Goal of the exercise:
Copy each line below in which the word "Revealed" occurs.

━━━━━━━━

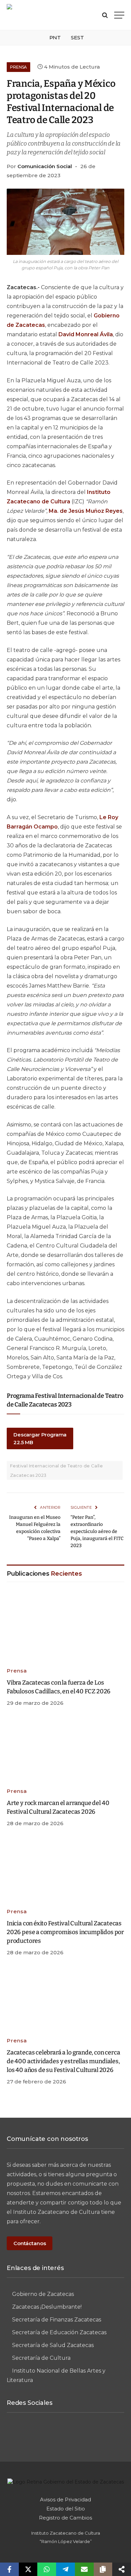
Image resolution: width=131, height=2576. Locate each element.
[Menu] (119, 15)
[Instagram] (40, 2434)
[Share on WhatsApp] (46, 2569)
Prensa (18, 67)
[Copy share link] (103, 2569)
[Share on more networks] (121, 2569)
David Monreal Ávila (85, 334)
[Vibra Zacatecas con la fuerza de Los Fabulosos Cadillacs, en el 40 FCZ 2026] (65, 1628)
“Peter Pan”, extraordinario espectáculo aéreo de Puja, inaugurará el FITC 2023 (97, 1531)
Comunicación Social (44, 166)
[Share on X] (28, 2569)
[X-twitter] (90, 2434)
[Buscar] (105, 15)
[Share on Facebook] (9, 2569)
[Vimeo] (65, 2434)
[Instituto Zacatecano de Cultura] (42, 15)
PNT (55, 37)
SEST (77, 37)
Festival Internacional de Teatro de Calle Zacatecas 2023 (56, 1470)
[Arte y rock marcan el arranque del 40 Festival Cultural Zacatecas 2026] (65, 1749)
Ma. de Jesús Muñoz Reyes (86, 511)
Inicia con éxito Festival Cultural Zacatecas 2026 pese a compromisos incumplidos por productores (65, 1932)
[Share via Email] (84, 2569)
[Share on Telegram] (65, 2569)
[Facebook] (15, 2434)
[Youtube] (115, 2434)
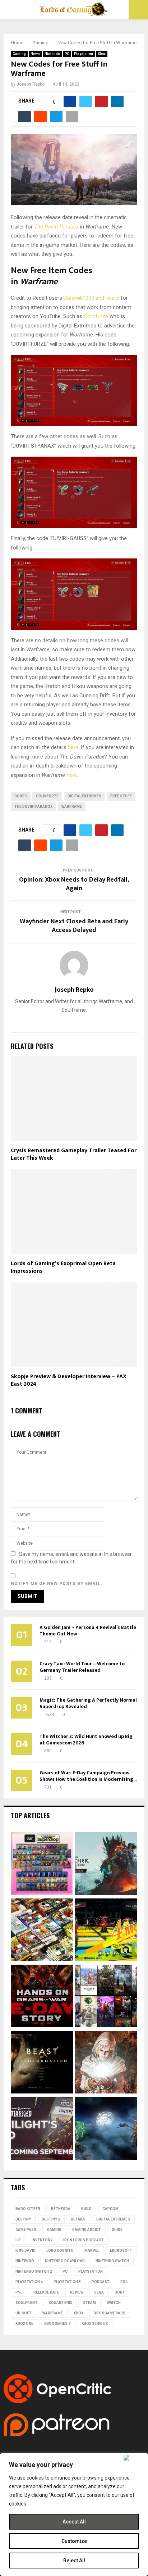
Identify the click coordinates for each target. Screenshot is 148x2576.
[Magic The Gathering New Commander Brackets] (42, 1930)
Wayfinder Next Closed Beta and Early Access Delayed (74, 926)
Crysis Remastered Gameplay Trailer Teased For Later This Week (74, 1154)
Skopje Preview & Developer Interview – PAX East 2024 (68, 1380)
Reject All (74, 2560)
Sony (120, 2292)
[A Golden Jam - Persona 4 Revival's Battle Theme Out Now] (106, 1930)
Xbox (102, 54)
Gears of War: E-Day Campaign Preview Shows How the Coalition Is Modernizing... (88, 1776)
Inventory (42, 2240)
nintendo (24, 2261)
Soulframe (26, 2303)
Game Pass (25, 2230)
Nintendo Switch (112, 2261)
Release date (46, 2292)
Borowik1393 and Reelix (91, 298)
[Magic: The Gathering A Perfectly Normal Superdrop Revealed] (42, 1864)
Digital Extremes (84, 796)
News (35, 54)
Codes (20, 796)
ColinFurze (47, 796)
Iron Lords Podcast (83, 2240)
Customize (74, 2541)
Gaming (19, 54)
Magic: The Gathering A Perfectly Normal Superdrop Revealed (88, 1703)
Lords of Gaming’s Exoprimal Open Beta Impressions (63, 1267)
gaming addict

━━━━━━━━

Completed exercise:
[Magic: The Gathering A Perfectly Normal Superdrop Revealed] (42, 1864)
Magic: The Gathering A Perfectly Normal Superdrop Revealed (88, 1703)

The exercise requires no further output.